The pancreatic tissue of patients with carcinoma of the papilla of Vater (VPCa) showed various degrees of inter- and intralobular fibrosis with acinar atrophy that correspond to obstructive CP [63, 64]. The 56 specimens of VPCa were classified into five patterns of myofibroblast distribution, as follows: (1) no proliferation, same as normal tissue (n = 6); (2) proliferation only in the duct wall (n = 10); (3) proliferation in the duct wall and periductal area (n = 15) (fig. 6); (4) proliferation in the interlobular and periacinar areas in addition to the duct wall (n = 15), and (5) diffuse proliferation in the
parenchyma (n = 10). Myofibroblasts proliferating in the duct wall were distributed mainly in the subepithelial space, resulting in dissociation of elastic fibers from the duct epithelium as seen in cases with FP. The distribution of myofibroblasts coinicided with that of fibrosis in each case, but 10 cases with myofibroblast proliferation only in the duct wall showed no fibrosis in the interlobular and periacinar areas. Myofibroblasts that contain stress fibers in their cytoplasm and connect to the extracellular matrix with microtendons participate in tissue contraction [1, 7, 65]. In VPCa cases, myofibroblasts might proliferate in the duct wall against the increase in intraductal pressure due to disturbance of the flow of pancreatic juice. When intraductal pressure rises beyond the limitation of compensation by the contractile force of proliferating myofibroblasts, pancreatitis may occur .
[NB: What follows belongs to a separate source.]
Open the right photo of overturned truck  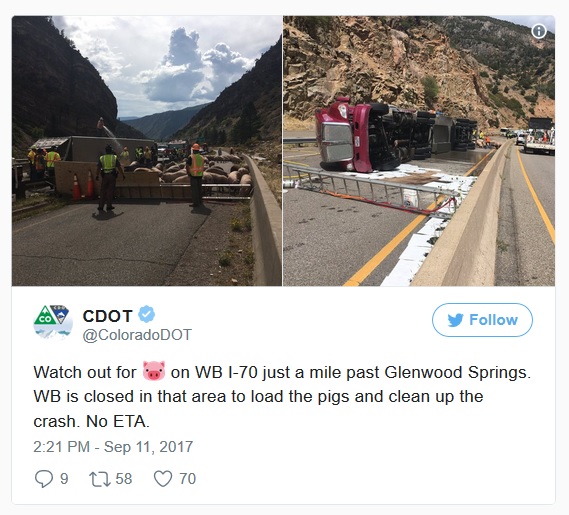[x=419, y=151]
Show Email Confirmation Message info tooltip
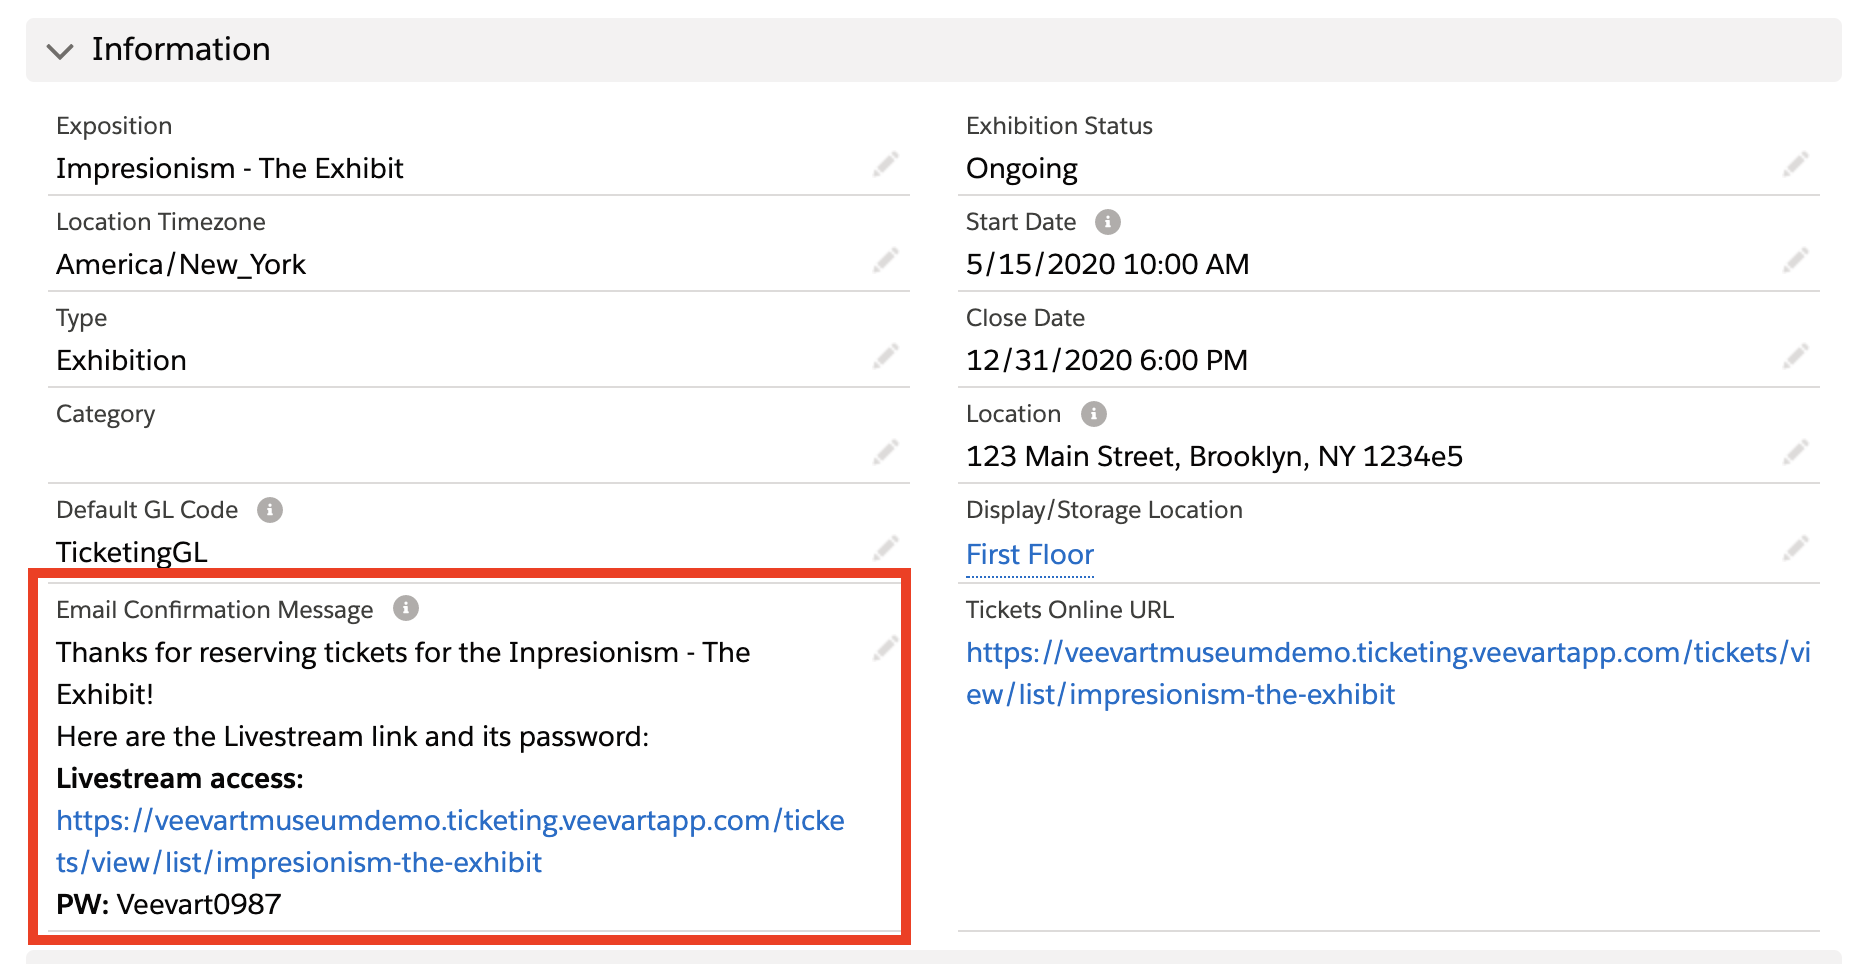 tap(405, 608)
At the stenotic portion of the main pancreatic duct, where carcinoma cells invaded into the duct wall, no myofibroblast proliferation was observed in any cases, whereas myofibroblasts proliferated in duct walls upstream from the stenotic portions, accompanied by inter- and intralobular fibrosis and acinar atrophy in various degrees.
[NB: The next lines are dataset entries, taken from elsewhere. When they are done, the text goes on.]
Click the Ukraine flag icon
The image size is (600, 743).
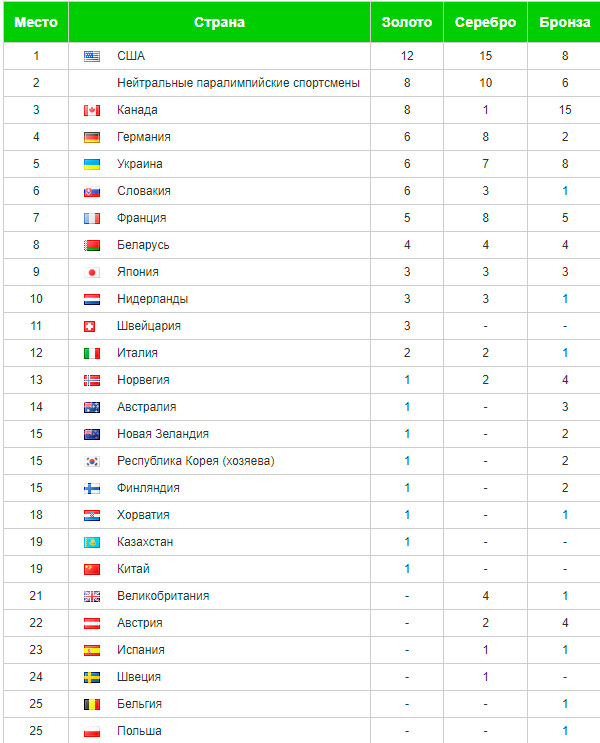92,164
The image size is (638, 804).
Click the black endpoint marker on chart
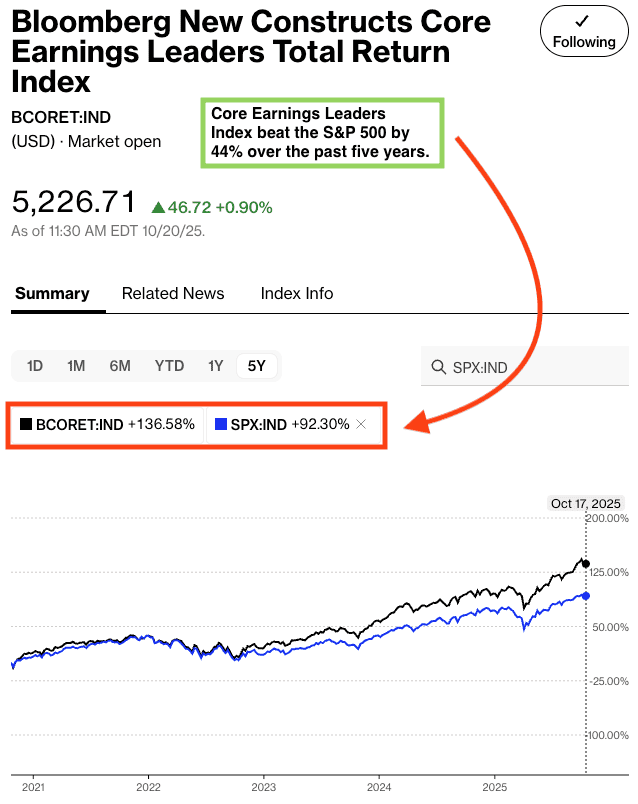click(586, 564)
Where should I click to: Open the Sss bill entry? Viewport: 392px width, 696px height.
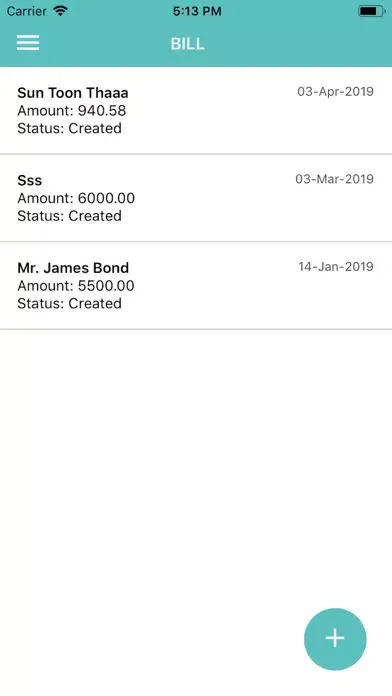point(196,198)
Degeneration and disappearance of the pancreatic ductal epithelium, intraluminal aggregation of bacilli, and diffuse interlobular fibrosis were observed in the pancreas of some cases with pancreaticobiliary maljunction . Therefore, direct and/or indirect activation of pancreatic enzymes by infected bile is considered to be the mechanism of damage to acinar cells [67, 68]. In our cases with pancreaticobiliary maljunction, fibrosis was observed in the interlobular and periductal spaces, while myofibroblast proliferation was observed in the duct wall and periductal space (fig. 7). Our results indicate that apoptosis or transformation into a-SMA-negative cells might occur in proliferating myofibroblasts in the interlobular space, but on the other hand fibrosis might persist in the periductal space in bile pancreatitis due to pancreaticobiliary maljunction.